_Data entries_
========================================
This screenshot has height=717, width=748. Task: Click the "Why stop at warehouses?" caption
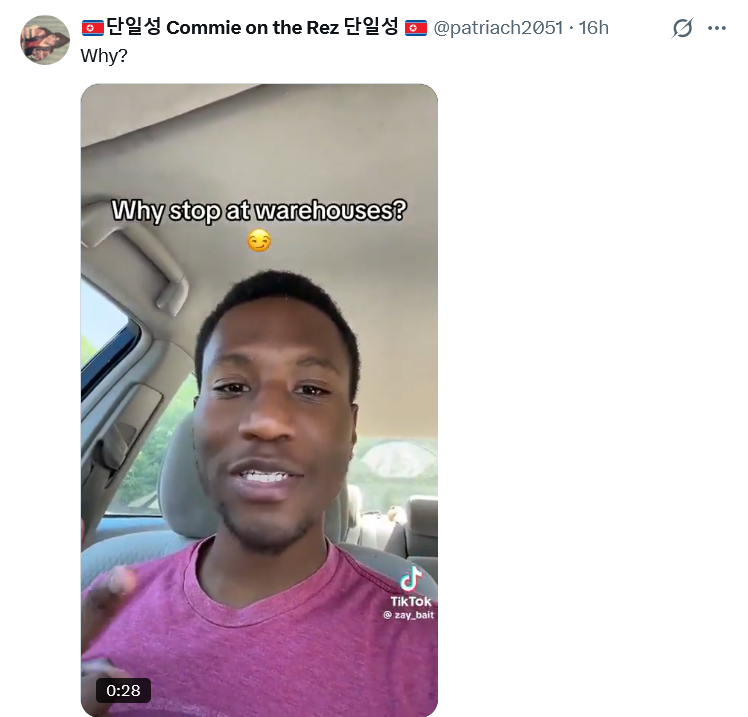(259, 210)
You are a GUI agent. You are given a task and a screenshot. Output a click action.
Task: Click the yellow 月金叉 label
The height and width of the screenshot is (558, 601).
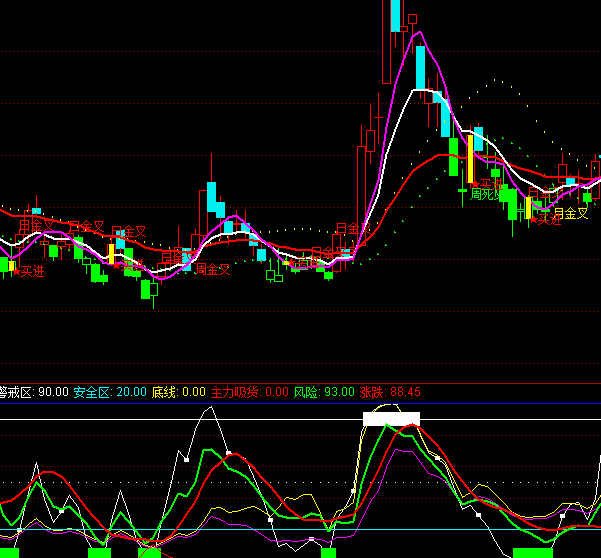(x=571, y=213)
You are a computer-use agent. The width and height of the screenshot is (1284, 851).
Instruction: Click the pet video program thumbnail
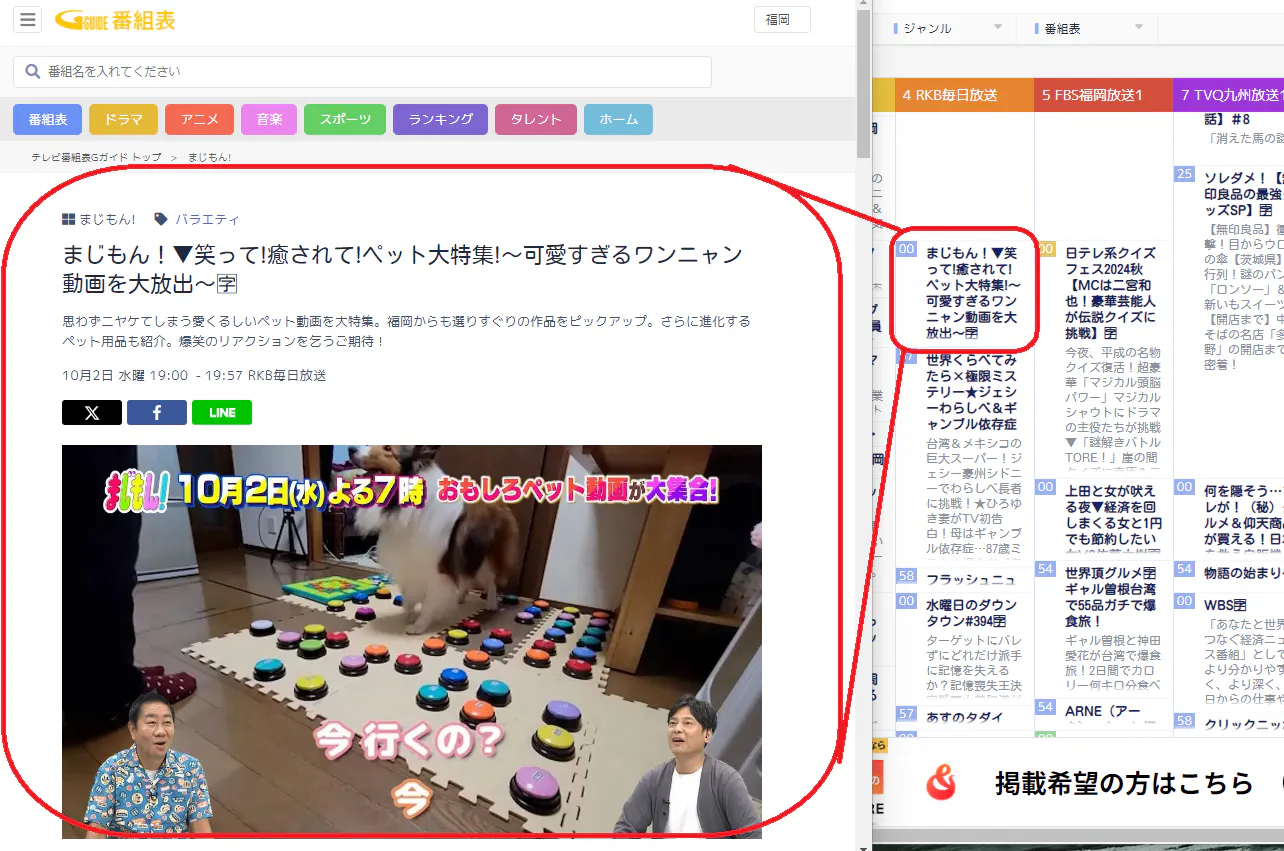pos(411,641)
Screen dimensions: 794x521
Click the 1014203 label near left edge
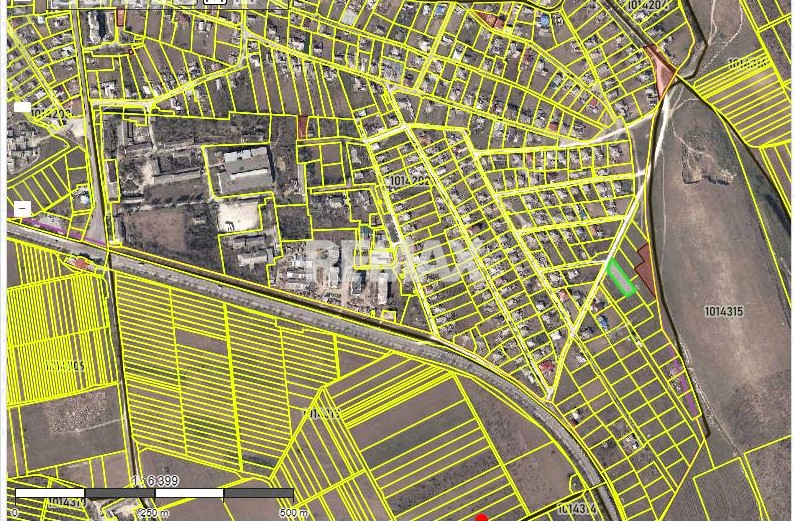coord(52,114)
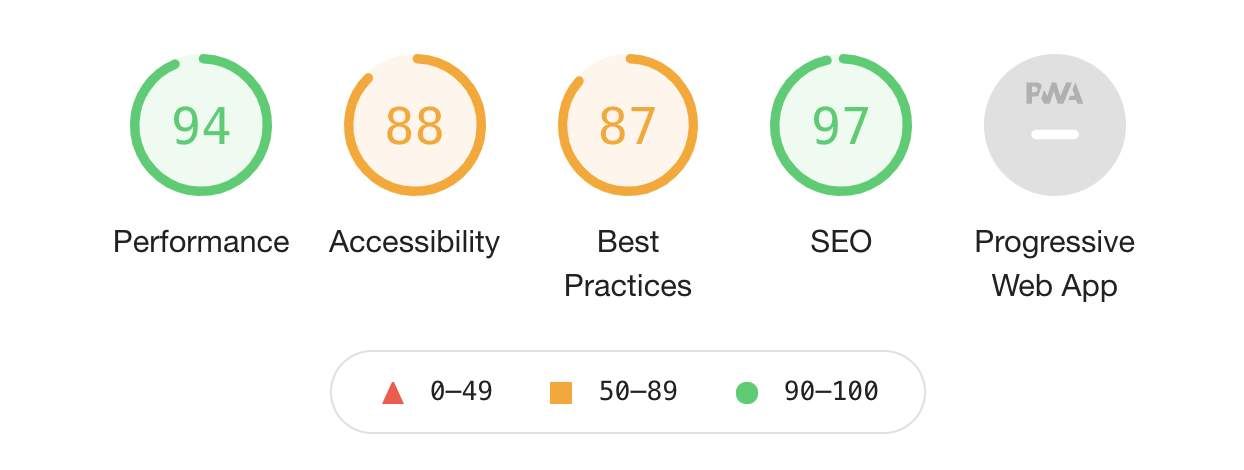
Task: Click the orange square average legend icon
Action: tap(561, 393)
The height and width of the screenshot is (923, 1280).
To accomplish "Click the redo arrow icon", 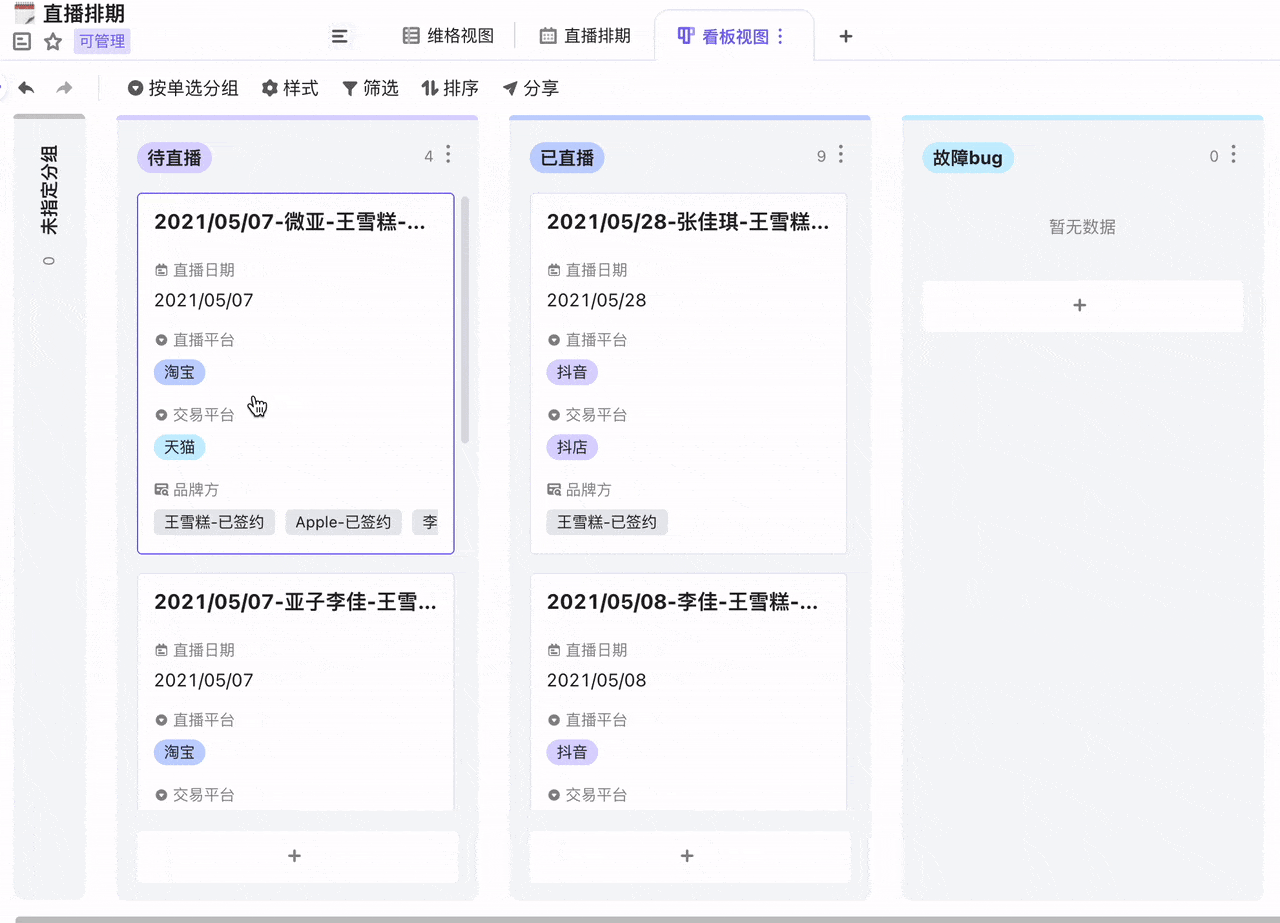I will click(x=65, y=88).
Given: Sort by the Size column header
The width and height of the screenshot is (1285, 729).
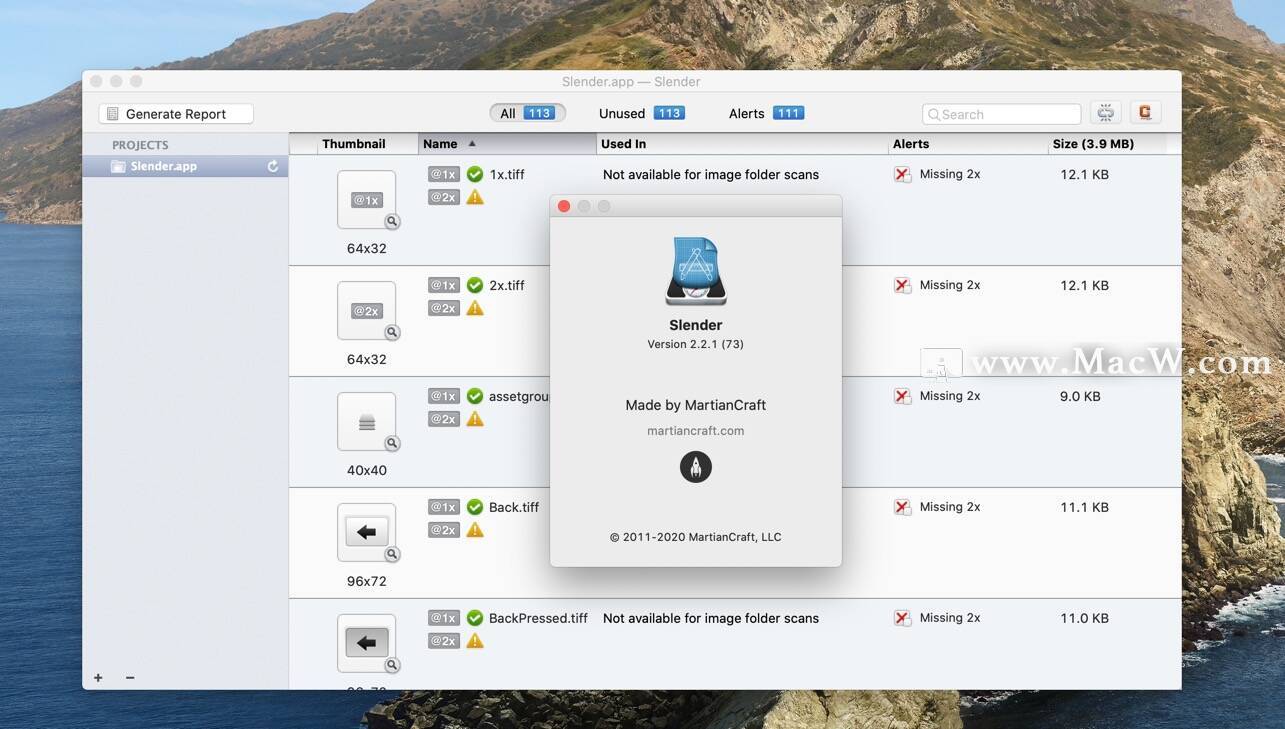Looking at the screenshot, I should coord(1092,144).
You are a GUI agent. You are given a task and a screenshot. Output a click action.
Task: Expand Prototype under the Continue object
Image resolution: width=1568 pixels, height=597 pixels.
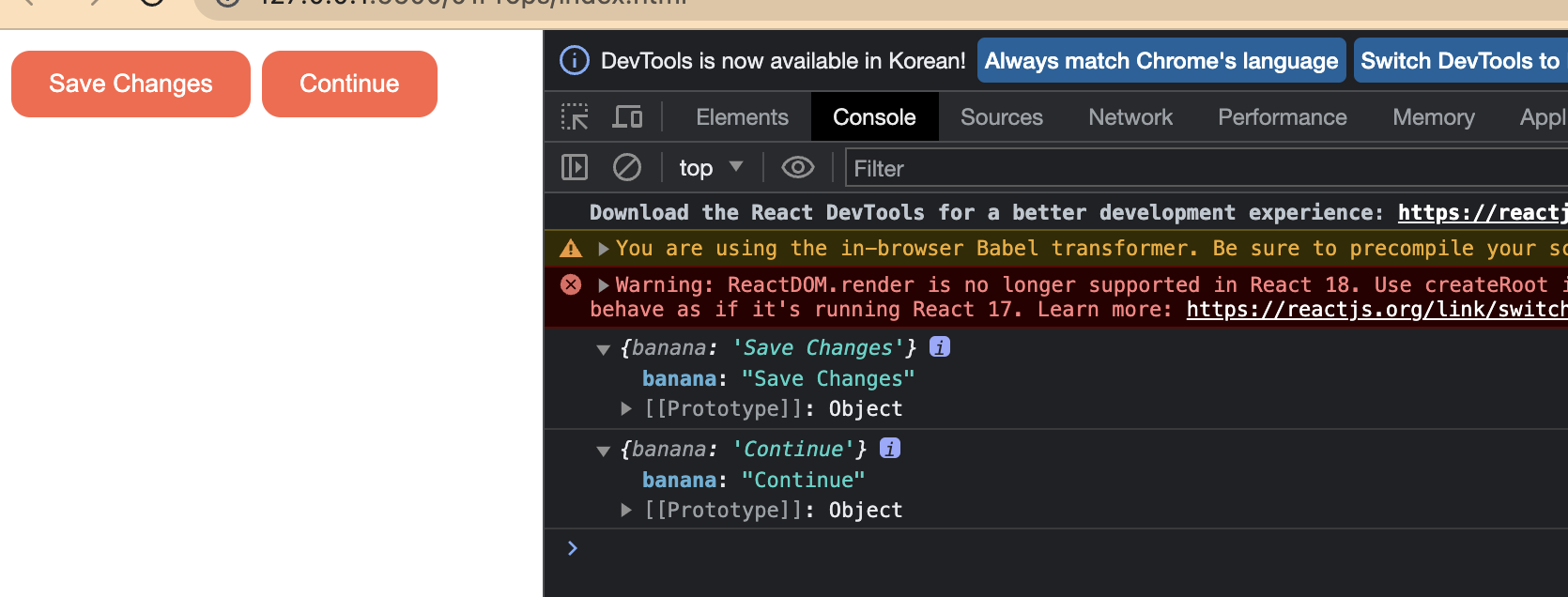pyautogui.click(x=626, y=510)
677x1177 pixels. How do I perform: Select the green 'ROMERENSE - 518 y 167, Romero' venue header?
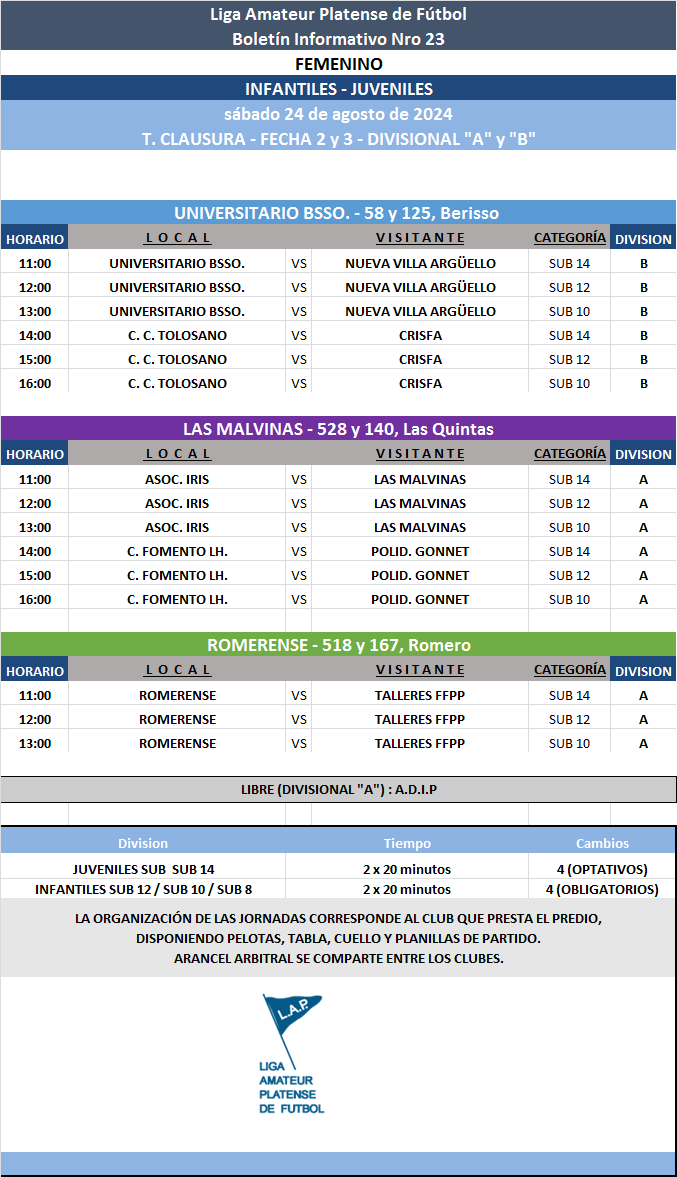(338, 645)
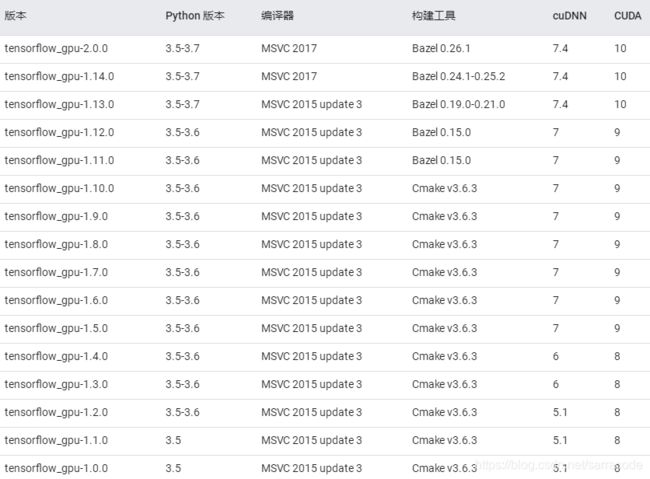Image resolution: width=650 pixels, height=479 pixels.
Task: Click the 构建工具 column header
Action: coord(434,16)
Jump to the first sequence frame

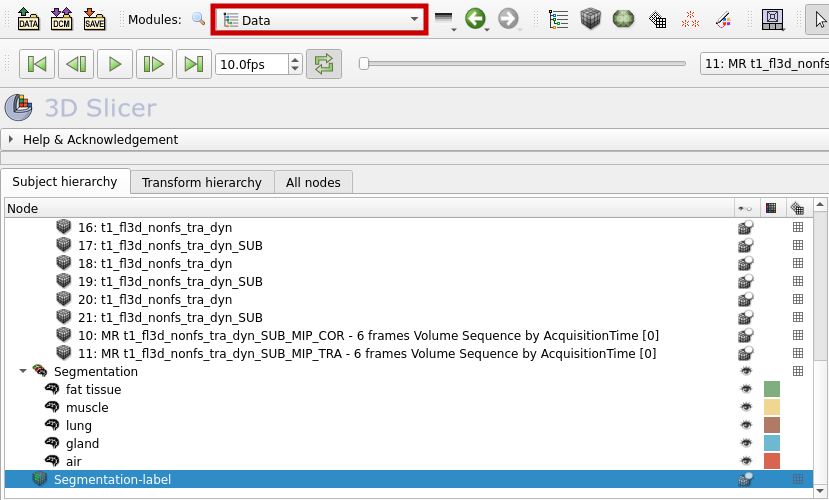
========================================
_ABOUT THIS TASK_
Look above for the line containing "Task: Expand Prototype"; output that line and all lines after it through the last one exactly, without the pictures.

_TASK SOLUTION_
Task: Expand Prototype under the Continue object
Image resolution: width=1568 pixels, height=597 pixels.
pyautogui.click(x=626, y=510)
677x1177 pixels. How do I perform: Select the green 'ROMERENSE - 518 y 167, Romero' venue header?
(338, 645)
Image resolution: width=650 pixels, height=479 pixels.
Task: Click the 构建工具 column header
Action: coord(434,16)
Jump to the first sequence frame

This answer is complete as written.